眾參禮者賓者亦憶起他們的“正職”之事,立即收回飄遠的神思,還禮客氣……
這時,基本上也沒陳白起這個及笄者什麼事了,姬韞陪同陳父招待賓客,她則向眾人告退,帶著巨朝東幕室堂步去,而姒薑則得陳白起暗下意思,遲了一步將勳翟引帶了去。
勳翟安排了一下,便隨姒薑一塊兒來到東幕室堂內。
陳白起讓巨守在門口不準任何人靠近,她與姒薑闔上門後,便問道:“矩陽是否出什麼事?”
勳翟見陳白起方才一番鄭重其事私下會麵的模樣,以為她這是準備向他詢問主公之事,卻不料她一開口,便問候起整個矩陽的局勢。
“陳三,你是探到什麼消息了?”勳翟神色變了變。
矩陽之事被主公緊密封鎖住了,連矩陽城內的人都不得而知,距離幾千裡之遠的陳三是如何得知的?
“陳三亦隻不過猜測而已,但聽翟方才的口氣,想來矩陽的確出事了。”陳白起緩緩道。
勳翟頗為訝異地掃視了陳三一眼後,張嘴欲言,卻又意識到姒薑的存在,而蹙眉緘默不語。
“他是陳薑,先前與陳三設伏後卿,懂得易容之人。”陳白起知道他顧及什麼,便開口解釋道。
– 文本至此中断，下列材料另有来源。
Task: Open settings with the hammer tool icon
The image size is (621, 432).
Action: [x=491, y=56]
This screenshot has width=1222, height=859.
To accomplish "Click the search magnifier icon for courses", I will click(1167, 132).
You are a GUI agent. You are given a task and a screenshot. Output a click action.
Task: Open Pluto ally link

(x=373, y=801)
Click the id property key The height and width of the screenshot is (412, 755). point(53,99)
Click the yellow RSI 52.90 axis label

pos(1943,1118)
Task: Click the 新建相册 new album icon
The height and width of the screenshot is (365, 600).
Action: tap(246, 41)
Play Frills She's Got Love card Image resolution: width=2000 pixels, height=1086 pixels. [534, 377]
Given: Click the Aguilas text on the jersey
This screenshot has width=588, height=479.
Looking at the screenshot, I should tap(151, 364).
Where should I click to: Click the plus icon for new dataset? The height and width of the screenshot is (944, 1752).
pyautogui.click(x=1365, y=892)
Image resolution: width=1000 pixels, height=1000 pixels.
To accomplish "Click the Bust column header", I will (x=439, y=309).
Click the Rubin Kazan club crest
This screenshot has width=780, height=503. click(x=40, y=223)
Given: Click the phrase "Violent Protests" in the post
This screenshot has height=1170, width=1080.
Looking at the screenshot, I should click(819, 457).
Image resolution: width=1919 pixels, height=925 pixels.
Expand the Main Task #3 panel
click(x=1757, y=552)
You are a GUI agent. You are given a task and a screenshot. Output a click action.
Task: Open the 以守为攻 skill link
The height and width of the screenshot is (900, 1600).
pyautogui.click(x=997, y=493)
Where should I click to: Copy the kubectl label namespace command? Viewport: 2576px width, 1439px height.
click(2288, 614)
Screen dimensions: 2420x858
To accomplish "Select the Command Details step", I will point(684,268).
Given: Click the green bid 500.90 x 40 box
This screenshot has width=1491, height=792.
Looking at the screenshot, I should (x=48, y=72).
因為姒薑的身份特殊,所以不便稱呼越國皇姓姒,便改姓為陳。
勳翟想了一下,陳三身邊好似的確有這麼一個人,隻是那人是一名普通長相的匹夫,可眼下卻是一名嬌俏稚齡的少女,想來這人懂有江湖傳奇技藝,男變女倒也不足為奇。
既然得陳三擔保信任,勳翟便亦不再過問,他看著陳白起湛黑的雙目道:“矩陽的確出事了,陳三知道,楚陵君一向與主公有……有罅隙,此番主公與吾等啟程返回矩陽,才得知原來在主公前往平陵剿匪這段時期,楚陵君竟私下調派了司馬寇仲前來矩陽……意為收繳矩陽兵力,想來楚陵君定以為主公此次中了後卿之詭計,恐怕早已在平陵被趙軍所殺害,方能這般肆無忌憚,如今一番回想,這平陵縣無故被棄,又再加上趙軍完全不顧楚趙兩國和睦貿然來犯,定然與這楚陵君在背後推波助瀾脫不了乾係……”
這事,陳白起亦早有猜疑。
“然後呢?”她覺得事情定然不會這般簡單。
勳翟麵露譏笑,再道:“在聽聞主公平安返回矩陽時,司馬寇仲自是嚇得連夜逃亡,卻不料不久從京中傳來消息,說主公於矩陽擁兵自重,意為造反,於是平陵君便召了主公返回丹陽……”
“那他回了嗎?”陳白起皺起眉頭,這分明乃平陵君設下的一個大圈套。